WHAT THE TASK ASKS:
Echo the entries verbatim, starting at the line containing "Image resolution: width=2520" and ending with, and including, the line containing "coord(806,62)". Output no other lines.

----- STORED DATA

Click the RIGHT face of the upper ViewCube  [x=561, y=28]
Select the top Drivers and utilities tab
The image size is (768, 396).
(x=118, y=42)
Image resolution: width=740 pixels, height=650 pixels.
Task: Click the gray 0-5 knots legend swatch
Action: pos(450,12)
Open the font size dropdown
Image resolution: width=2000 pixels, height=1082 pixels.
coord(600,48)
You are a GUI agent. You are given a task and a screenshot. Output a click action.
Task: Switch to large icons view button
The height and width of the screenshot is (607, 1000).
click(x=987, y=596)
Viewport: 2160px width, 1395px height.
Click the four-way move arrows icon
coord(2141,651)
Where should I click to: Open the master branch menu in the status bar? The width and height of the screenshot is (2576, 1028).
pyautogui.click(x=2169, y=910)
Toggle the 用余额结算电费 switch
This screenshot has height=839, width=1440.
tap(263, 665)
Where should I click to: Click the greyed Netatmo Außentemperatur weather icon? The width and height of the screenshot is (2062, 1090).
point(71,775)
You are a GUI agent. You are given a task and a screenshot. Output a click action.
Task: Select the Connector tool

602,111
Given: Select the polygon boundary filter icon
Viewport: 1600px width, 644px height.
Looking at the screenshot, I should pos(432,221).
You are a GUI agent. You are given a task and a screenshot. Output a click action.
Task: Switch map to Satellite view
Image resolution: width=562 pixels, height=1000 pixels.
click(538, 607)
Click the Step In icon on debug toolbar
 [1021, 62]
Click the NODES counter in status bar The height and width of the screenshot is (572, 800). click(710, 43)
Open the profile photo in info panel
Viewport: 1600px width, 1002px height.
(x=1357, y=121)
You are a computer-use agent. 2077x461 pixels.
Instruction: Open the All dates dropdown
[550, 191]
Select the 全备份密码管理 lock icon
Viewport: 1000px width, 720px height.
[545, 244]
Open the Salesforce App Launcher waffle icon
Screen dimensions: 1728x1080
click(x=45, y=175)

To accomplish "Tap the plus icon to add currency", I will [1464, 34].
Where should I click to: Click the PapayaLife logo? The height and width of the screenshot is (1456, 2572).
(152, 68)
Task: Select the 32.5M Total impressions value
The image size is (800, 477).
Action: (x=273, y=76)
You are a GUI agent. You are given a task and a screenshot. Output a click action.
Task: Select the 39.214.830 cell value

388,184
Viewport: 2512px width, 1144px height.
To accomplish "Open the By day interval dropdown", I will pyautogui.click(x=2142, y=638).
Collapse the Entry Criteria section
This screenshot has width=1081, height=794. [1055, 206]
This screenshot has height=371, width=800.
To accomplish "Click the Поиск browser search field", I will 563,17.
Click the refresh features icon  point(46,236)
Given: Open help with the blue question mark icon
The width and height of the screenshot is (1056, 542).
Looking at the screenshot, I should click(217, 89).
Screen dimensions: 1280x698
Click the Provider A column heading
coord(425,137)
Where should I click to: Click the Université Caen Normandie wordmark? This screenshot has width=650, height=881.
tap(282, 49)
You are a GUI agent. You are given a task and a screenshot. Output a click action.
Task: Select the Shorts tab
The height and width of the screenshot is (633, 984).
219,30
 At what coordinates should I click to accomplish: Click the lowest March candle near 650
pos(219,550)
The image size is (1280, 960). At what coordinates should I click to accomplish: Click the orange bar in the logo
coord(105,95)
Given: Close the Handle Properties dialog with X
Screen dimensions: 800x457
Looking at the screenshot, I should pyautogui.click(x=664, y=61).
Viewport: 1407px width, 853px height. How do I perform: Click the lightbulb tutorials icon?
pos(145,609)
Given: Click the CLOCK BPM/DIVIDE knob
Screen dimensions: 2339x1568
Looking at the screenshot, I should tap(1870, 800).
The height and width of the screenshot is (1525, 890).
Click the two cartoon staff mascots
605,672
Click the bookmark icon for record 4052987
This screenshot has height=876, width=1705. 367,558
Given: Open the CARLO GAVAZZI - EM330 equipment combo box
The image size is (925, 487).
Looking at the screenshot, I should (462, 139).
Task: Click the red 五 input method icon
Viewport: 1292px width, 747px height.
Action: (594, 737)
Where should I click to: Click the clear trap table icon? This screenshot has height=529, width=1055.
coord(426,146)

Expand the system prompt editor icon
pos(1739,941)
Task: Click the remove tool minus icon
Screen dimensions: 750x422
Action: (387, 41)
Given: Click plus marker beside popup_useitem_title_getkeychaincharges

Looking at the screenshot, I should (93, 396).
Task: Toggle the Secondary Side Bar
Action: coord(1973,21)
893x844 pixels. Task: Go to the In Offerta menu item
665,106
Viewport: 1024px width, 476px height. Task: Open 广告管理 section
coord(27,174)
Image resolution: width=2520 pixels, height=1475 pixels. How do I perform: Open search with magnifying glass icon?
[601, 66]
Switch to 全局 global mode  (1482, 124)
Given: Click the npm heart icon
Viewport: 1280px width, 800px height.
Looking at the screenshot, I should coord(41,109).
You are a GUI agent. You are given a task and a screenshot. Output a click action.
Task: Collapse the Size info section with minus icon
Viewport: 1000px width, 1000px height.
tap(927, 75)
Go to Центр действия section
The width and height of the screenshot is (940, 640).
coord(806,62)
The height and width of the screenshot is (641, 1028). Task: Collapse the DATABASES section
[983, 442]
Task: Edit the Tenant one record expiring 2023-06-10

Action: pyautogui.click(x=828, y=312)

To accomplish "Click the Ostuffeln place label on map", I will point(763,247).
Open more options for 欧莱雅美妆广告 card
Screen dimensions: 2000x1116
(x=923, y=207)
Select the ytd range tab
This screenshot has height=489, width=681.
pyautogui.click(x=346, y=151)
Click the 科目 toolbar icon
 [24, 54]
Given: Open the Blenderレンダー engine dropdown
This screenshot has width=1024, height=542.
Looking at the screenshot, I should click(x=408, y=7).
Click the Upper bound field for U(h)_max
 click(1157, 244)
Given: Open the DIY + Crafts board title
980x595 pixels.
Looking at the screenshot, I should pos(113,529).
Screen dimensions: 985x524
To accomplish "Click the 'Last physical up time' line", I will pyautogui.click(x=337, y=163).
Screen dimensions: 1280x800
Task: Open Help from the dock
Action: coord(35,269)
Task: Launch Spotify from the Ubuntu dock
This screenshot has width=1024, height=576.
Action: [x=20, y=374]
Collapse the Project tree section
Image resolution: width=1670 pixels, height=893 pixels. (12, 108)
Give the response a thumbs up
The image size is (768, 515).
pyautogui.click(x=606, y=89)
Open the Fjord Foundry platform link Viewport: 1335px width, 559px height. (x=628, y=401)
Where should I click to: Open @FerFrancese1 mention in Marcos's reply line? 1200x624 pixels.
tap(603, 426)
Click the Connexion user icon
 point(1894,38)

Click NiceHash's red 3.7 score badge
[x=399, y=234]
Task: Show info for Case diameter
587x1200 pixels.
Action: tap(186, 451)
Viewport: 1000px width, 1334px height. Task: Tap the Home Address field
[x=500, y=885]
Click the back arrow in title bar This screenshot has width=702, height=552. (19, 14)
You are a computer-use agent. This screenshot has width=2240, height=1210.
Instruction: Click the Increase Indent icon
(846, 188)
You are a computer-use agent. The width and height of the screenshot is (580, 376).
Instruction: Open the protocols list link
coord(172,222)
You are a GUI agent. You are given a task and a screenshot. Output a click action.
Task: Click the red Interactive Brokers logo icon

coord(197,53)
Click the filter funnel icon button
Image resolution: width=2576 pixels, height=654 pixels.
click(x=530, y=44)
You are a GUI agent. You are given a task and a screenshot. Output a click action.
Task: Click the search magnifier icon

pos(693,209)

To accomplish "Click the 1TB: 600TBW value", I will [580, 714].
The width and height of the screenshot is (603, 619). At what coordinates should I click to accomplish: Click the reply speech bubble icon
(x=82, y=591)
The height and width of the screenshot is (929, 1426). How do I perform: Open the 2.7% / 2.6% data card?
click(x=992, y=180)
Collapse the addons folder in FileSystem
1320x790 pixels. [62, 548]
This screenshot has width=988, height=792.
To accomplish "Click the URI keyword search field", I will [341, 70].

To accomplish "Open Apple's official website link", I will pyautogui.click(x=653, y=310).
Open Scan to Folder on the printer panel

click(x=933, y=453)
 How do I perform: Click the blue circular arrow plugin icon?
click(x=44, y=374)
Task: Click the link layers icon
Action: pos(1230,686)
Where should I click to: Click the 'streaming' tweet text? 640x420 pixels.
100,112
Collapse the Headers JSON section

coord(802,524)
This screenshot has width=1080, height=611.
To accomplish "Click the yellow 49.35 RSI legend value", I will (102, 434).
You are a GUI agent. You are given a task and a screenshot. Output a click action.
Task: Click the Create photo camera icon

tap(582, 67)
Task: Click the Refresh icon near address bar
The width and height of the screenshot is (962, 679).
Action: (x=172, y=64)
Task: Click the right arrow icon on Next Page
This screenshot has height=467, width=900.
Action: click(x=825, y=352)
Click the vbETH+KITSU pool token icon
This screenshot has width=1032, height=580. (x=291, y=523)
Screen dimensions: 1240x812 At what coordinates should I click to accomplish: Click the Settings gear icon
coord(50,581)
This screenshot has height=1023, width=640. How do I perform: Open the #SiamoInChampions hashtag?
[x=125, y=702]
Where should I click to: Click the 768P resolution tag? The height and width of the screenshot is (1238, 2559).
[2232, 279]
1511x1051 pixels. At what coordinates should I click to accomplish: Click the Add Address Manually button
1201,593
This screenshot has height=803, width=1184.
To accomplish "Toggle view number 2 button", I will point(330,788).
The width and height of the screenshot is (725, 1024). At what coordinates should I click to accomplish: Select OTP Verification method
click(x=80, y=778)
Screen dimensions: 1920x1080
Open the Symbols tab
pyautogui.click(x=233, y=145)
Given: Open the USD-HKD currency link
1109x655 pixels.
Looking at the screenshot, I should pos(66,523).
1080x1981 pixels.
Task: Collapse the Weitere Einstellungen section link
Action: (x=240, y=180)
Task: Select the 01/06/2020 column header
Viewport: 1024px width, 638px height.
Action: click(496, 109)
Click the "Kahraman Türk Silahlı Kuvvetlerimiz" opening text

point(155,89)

----------

SOLUTION FOR THIS PROBLEM:
Image resolution: width=2520 pixels, height=1475 pixels. How do I perform: Open search with magnifying glass icon?
[601, 66]
Switch to 全局 global mode  (1482, 124)
Given: Click the npm heart icon
Viewport: 1280px width, 800px height.
Looking at the screenshot, I should coord(41,109).
You are a GUI agent. You are given a task and a screenshot. Output a click action.
Task: Collapse the Size info section with minus icon
Viewport: 1000px width, 1000px height.
tap(927, 75)
Go to Центр действия section
The width and height of the screenshot is (940, 640).
coord(806,62)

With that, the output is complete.